EXCERPTED PASSAGE section start

DUP abstains from vote on Sinn Féin motion opposing dumping of radioactive waste

The DUP councillors weren’t happy with Sinn Féin’s response to a proposed amendment.

THE DUP ABSTAINED from a council vote opposing the dumping of radioactive waste in the local authority’s area last night, after their proposed amendment to the original Sinn Féin motion was rejected. 

The motion proposed that Armagh City, Banbridge and Craigavon Council note “with grave caution the recent surveys carried out in parts of our borough by a British Government owned company ‘Radioactive Waste Management’ to identify potential sites for the disposal of nuclear waste”. 

It went on to propose that the council register its opposition to any potential geological disposal facilities or further surveys in the area by writing to the UK secretary of state for the environment. 

The motion followed recent media reports of surveys carried out across Northern Ireland by Radioactive Waste Management, a UK government agency. 

A geological disposal facility (GDF) is described by the UK’s Department of Business, Energy and Industrial Strategy as a “highly engineered structure consisting of multiple barriers that will provide protection over hundreds of thousands of years”. 

This disposal, it said, “involves isolating radioactive waste deep inside a suitable rock volume to ensure that no harmful quantities of radioactivity ever reach the surface environment”. 

In a post published on 19 December 2018, the UK government said its work had shown that there may be a “suitable geological setting” for a geological disposal facility in Northern Ireland, mentioning a site in Newry. 

Further notices on the department’s website noted that they “may find a suitable geological setting for a GDF” in other parts of Northern Ireland.

The agency notes that there are no plans to site a GDF in Northern Ireland and that any future policy decision on geological disposal in the North would be a matter for the Executive. 

The DUP’s group leader on the council Mark Baxter did not respond to phonecalls from TheJournal.ie. He told the Belfast Telegraph that while his party’s councillors were broadly supportive of the motion they abstained after their amendment was not accepted. 

He told the paper the DUP grouping decided not to vote after Sinn Féin refused to include an amendment on fuel laundering in its original motion.

EXCERPTED PASSAGE section end
DATA SECTION section start

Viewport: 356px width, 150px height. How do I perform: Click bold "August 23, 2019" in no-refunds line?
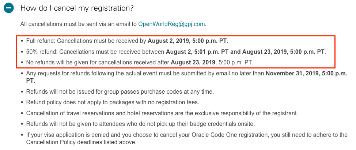(193, 63)
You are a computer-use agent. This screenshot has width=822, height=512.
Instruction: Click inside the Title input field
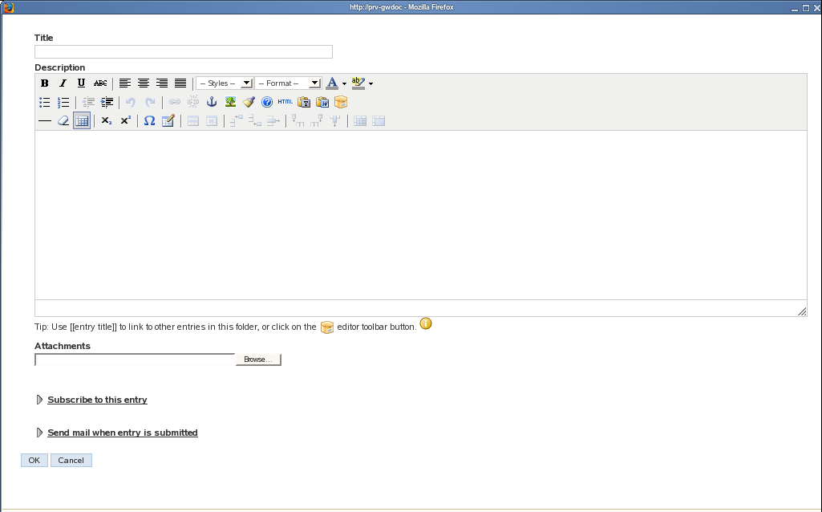pos(183,51)
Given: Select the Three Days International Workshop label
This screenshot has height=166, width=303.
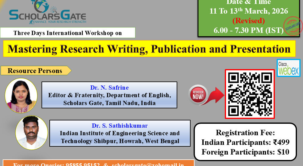Looking at the screenshot, I should tap(68, 33).
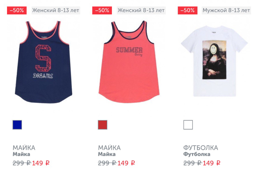Open the coral 'Summer' tank top image
This screenshot has width=259, height=173.
pyautogui.click(x=129, y=62)
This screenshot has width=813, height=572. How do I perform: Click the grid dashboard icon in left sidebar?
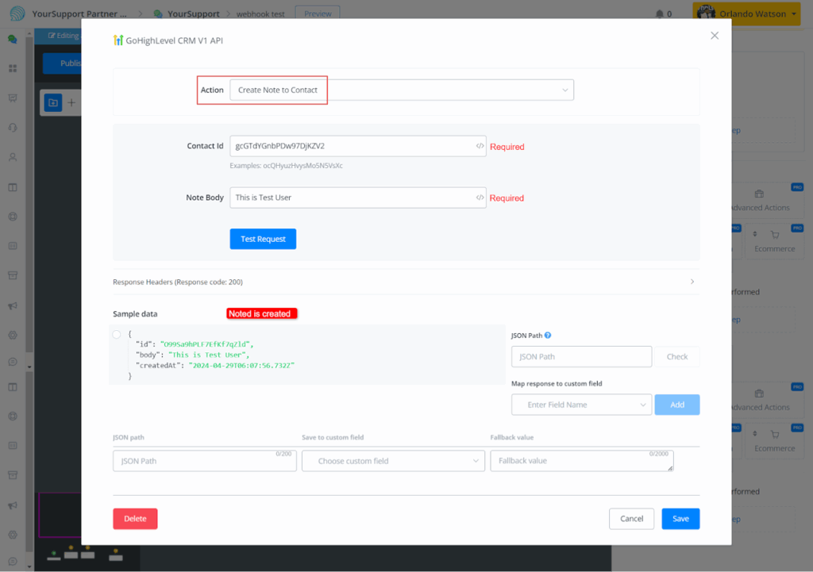click(x=13, y=68)
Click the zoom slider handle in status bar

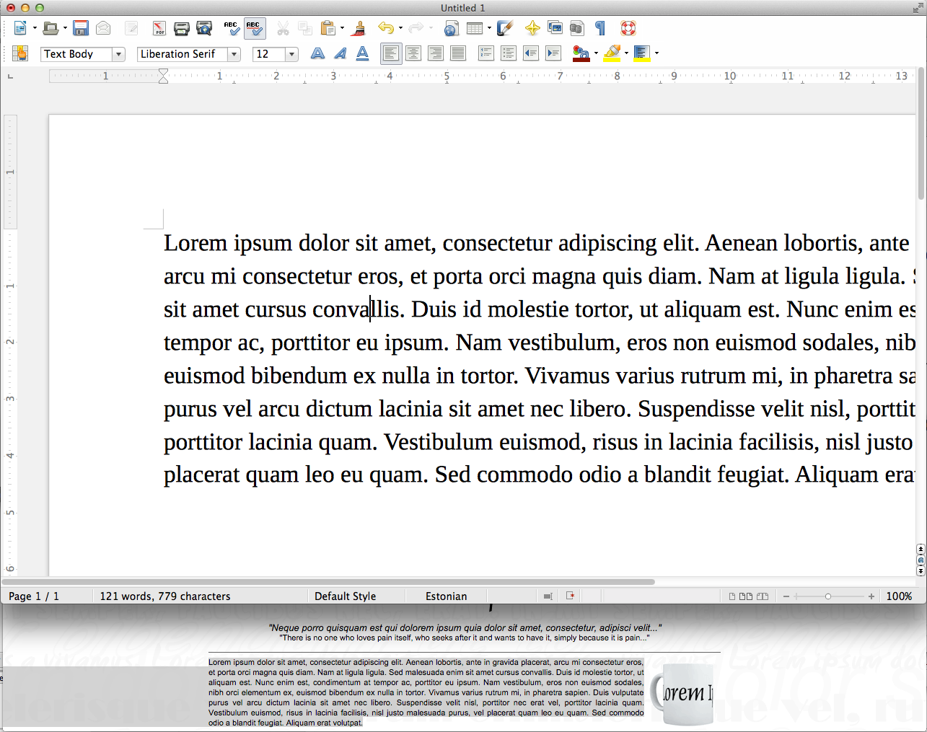(828, 596)
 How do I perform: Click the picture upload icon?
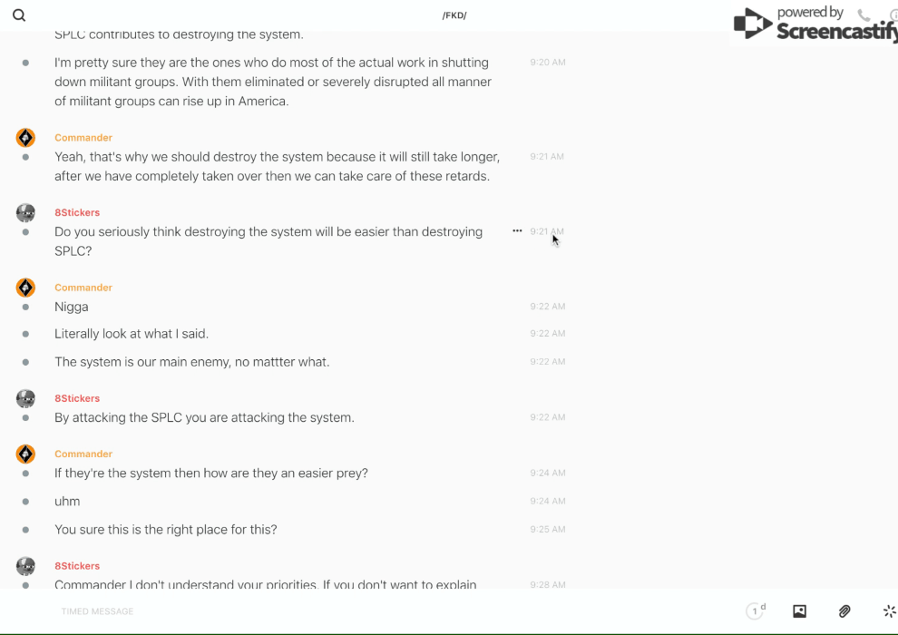(x=799, y=611)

DATA SECTION section end

### TASK TO CARRY OUT
Quote the section of the DUP abstention article starting at "The motion proposed" and ending at "UK government agency.".

### OUTPUT OF THE TASK
The motion proposed that Armagh City, Banbridge and Craigavon Council note “with grave caution the recent surveys carried out in parts of our borough by a British Government owned company ‘Radioactive Waste Management’ to identify potential sites for the disposal of nuclear waste”. 

It went on to propose that the council register its opposition to any potential geological disposal facilities or further surveys in the area by writing to the UK secretary of state for the environment. 

The motion followed recent media reports of surveys carried out across Northern Ireland by Radioactive Waste Management, a UK government agency.